* **EXCERPT PROVIDED**

§

Optimal Scheduling for Integrated Hydrogen Production System Based on Exergy Analysis

Abstract

A stable and consistent hydrogen supply is essential in various engineering scenarios. To address the challenge of meeting the demand for stable and green hydrogen with high proportion and fluctuating renewable energy input, integrated hydrogen production systems (IHPS) have been developed. Exergy balance is employed to assess the quality of energy loss and identify the size, location, and influencing factors of energy quality loss, which differs from the traditional scheduling problem of cost minimization or the black box model of exergy analysis. Firstly, the energy conservation principle along with the exergy concept for second-law assessment are applied to each system component. Secondly, an optimal scheduling model for IHPS is established that considers mass, energy, and exergy balance as well as operational constraints. The Pareto front of a multi-objective optimization problem is then established to obtain an optimal scheduling scheme with comprehensive performance in exergy efficiency and economics. Finally, case studies are conducted to intuitively show the distribution of exergy destruction and validate the applicability of the proposed dispatch method in efficiently bringing up a scheduling scheme with better overall performance.

§

* **DATASET EXTRACT**
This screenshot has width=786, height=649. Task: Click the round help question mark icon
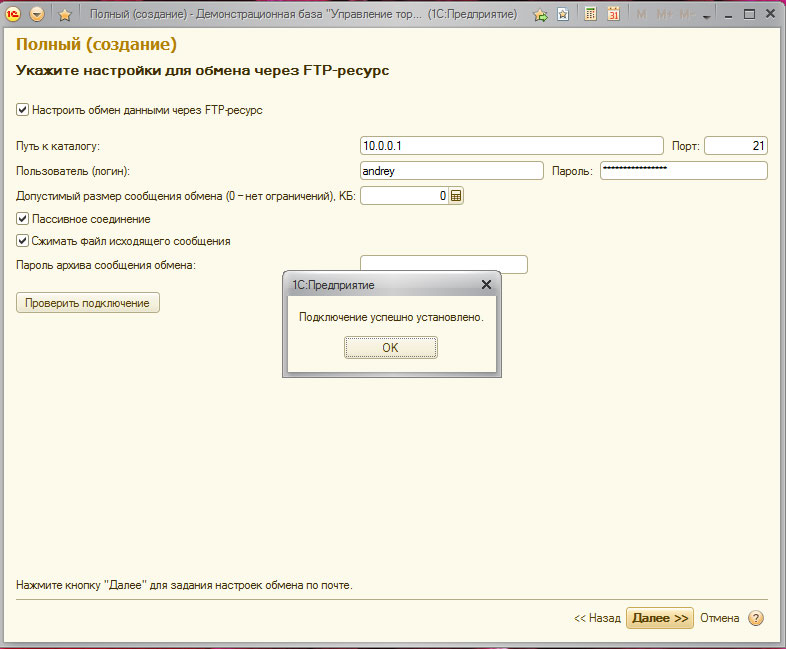756,618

§

* **CHALLENGE A**
Condense the paragraph of the hydrogen scheduling abstract that begins "A stable and consistent hydrogen supply" into a short bulleted list that keeps its main facts.
* **CHALLENGE B**
Pick up the abstract on scheduling integrated hydrogen production systems after its last sentence and keep writing.

* **WRITTEN ANSWER A**
- Many engineering settings need a stable, consistent hydrogen supply. Integrated hydrogen production systems (IHPS) were developed to deliver stable green hydrogen from a large, fluctuating share of renewable input.
- Instead of minimizing cost or treating exergy as a black box, the method uses exergy balance to measure the quality of energy loss and to locate its size, position, and causes.
- Energy conservation and second-law exergy assessment are applied to each system component.
- An optimal scheduling model is built with mass, energy, and exergy balances and operational constraints.
- A Pareto front for multi-objective optimization yields a schedule that balances exergy efficiency and economics.
- Case studies show where exergy destruction occurs and confirm that the method efficiently produces schedules with better overall performance.

* **WRITTEN ANSWER B**
1 Introduction

In recent years, hydrogen has been increasingly recognized as a clean and versatile energy carrier that can contribute to the transition toward a low-carbon economy. Meeting the demand for stable and green hydrogen is critical for many engineering scenarios, including industrial processes, backup power, and hydrogen refueling stations [1]. Fossil fuels are the main source of hydrogen production, causing large pollution. With the increasing use of fluctuating renewable energy for hydrogen production, ensuring a stable hydrogen supply has become a challenge. To address this challenge, integrated hydrogen production systems (IHPS) have been developed as promising solutions that can provide stable and green hydrogen.

The optimal scheduling of different energy sources in IHPS to improve energy efficiency and reduce operating costs remains an active research area. In [2], a basic framework of an integrated energy system containing multiple energy hubs is proposed, and a distributed economic dispatching model considering carbon emissions is constructed. A deep deterministic policy gradient-based optimal scheduling method for integrated hydrogen energy systems is proposed to minimize the operating cost [3]. Moreover, The exergy, taking into account the “quantity” and “quality” of energy, has attracted the attention of some scholars. Exergy efficiency is used as an objective function to study integrated energy system planning [4]. The influence of the parameters in the integrated system is investigated on exergy and economic indicators through the parametric study to understand the system performance [5]. In summary, traditional scheduling methods often focus on cost minimization or use black box models for exergy analysis, which may not fully capture the quality of energy loss and its influencing factors [6].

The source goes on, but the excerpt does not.